People Funny Boy by David Katz

People Funny Boy by David Katz

Author:David Katz [Katz, David]
Language: eng
Format: epub
ISBN: 978-0-85712-034-2
Publisher: Music Sales Corp.
Published: 2006-03-01T16:00:00+00:00


Though Perry felt the original lyrics needed slight amendments, he began to lay the rhythm straight away. As Murvin recalls, “He said he needed likkle more words, so we went and put in couple more words and Boris Gardiner lay the rhythm along with Ernest Ranglin and Sly Dunbar, Keith Sterling on keyboards and Joe Cooper, an old friend from Port Antonio; he was a very good organist who usually play with the Mighty Vikings.”

In addition to the firm musicianship, harmony vocals by Barry Llewellyn and Earl Morgan again gave the song a particular texture, their wordless chorus helping ensure its success. But it was the song’s perceptive lyrics that made it stand out overall, its imagistic commentary on society’s symbiotic parasites striking a note with listeners far and wide.

Everyone present at the Black Ark knew ‘Police And Thieves’ would hit, so Perry arranged for the single to be handled by Federal, who issued the song on their Wildflower subsidiary. Backed by the appropriately named ‘Grumbling Dub,’ which reduced the vocal to stabs of echoed murmuring, the single was an immediately strong seller in Jamaica.

Chris Blackwell recalls being struck by the topical nature of ‘Police And Thieves,’ having first heard the song after passing through a roadblock. “I remember going down to his studio one time and we just got stopped for no reason on the way, have an M16 shoved in our face by a young police guy. When I went in the studio, they were doing ‘Police And Thieves.’”

Island Records issued the single in the UK in July, where it received widespread airplay and surprising critical accolades in the normally sarcastic music press; the song was also a hit in the USA, where it helped reggae to make major inroads in disparate parts of the nation, particularly in the more liberal coastal cities.
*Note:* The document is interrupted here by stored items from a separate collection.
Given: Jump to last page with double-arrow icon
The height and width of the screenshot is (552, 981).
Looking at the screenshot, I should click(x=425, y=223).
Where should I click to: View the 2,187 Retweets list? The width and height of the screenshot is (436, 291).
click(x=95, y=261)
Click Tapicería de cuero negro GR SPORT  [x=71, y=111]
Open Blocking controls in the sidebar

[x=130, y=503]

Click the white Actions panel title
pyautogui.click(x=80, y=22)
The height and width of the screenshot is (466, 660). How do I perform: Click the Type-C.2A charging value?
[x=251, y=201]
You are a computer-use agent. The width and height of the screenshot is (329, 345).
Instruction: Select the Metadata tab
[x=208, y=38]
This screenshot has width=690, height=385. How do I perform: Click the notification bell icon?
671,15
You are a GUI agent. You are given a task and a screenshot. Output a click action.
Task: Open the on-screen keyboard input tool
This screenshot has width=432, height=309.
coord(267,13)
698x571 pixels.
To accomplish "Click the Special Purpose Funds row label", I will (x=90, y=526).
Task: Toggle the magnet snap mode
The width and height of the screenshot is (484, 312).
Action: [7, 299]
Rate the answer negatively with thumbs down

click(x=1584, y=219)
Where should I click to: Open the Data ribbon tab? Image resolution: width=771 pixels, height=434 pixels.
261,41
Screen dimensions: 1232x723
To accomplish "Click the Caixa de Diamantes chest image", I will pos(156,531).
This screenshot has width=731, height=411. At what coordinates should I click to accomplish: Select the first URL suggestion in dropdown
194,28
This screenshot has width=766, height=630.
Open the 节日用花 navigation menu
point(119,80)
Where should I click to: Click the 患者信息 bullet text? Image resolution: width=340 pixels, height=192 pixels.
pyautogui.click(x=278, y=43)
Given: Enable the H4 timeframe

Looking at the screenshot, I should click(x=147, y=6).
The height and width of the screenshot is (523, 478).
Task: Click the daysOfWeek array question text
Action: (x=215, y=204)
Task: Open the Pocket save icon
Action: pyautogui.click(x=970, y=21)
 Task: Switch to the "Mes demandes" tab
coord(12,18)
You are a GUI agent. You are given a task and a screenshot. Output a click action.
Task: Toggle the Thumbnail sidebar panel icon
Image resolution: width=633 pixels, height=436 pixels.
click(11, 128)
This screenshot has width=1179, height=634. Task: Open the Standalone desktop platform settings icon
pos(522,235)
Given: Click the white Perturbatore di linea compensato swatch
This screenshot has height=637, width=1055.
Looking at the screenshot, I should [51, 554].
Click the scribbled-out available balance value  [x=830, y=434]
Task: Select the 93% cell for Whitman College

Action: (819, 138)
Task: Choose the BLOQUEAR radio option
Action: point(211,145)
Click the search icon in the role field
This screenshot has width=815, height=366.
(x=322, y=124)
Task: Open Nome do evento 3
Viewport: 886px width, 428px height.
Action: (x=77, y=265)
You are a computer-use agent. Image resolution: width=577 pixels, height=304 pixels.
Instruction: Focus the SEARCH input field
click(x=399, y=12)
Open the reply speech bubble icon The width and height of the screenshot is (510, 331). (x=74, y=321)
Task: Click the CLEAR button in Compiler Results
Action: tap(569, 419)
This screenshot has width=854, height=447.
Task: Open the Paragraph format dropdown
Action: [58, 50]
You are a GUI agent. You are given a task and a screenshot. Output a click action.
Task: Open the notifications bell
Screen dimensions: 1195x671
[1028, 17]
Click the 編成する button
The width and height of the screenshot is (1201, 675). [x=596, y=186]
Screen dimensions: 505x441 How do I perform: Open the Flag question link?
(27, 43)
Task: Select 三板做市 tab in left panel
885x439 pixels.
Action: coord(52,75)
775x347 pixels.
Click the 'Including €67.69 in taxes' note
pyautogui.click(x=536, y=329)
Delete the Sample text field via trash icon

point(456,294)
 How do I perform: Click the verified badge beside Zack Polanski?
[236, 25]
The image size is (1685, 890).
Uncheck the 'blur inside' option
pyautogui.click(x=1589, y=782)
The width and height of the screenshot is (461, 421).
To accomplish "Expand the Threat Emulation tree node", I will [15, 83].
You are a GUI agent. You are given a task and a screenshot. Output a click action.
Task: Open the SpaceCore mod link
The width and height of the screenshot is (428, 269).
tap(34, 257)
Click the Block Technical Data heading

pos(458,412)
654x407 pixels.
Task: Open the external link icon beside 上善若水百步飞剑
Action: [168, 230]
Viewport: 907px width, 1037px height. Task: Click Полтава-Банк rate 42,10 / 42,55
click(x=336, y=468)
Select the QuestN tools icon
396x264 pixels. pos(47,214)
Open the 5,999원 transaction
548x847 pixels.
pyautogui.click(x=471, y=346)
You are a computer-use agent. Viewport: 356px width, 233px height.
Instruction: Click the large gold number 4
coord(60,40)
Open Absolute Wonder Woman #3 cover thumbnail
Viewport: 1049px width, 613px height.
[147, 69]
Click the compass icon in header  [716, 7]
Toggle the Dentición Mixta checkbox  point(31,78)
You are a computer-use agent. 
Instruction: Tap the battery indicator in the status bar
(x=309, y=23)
Part of the song’s success in the UK was linked to the Carnival, the annual celebration of the Caribbean presence in Britain held at the end of August in the west London districts of Notting Hill and Ladbroke Grove. The Carnival was born in the late Fifties largely as a reaction to the tensions that arose between black immigrants and their reluctant white hosts, many of whom sought to exclude black people from British society. It became a site of resistance and rebellion through its open display of traditions upheld by those of African descent in the Caribbean, contributing to an emerging hybrid culture through a dynamic transformation of the Dickensian drabness of London’s streets, but it would remain a source of conflict between an increasingly vocal black population and the hostile and repressive authorities that upheld specifically racist social policies; police and local politicians would repeatedly attempt to stop the Carnival once it began attracting large numbers.

The Notting Hill Carnival changed dramatically in the mid Seventies. During the late Sixties, Carnival was geared largely towards the Trinidadian immigrant community; calypso acts and steel bands were the exclusive musical feature of the festival and its procession was modelled after the annual Easter Carnival in Port of Spain.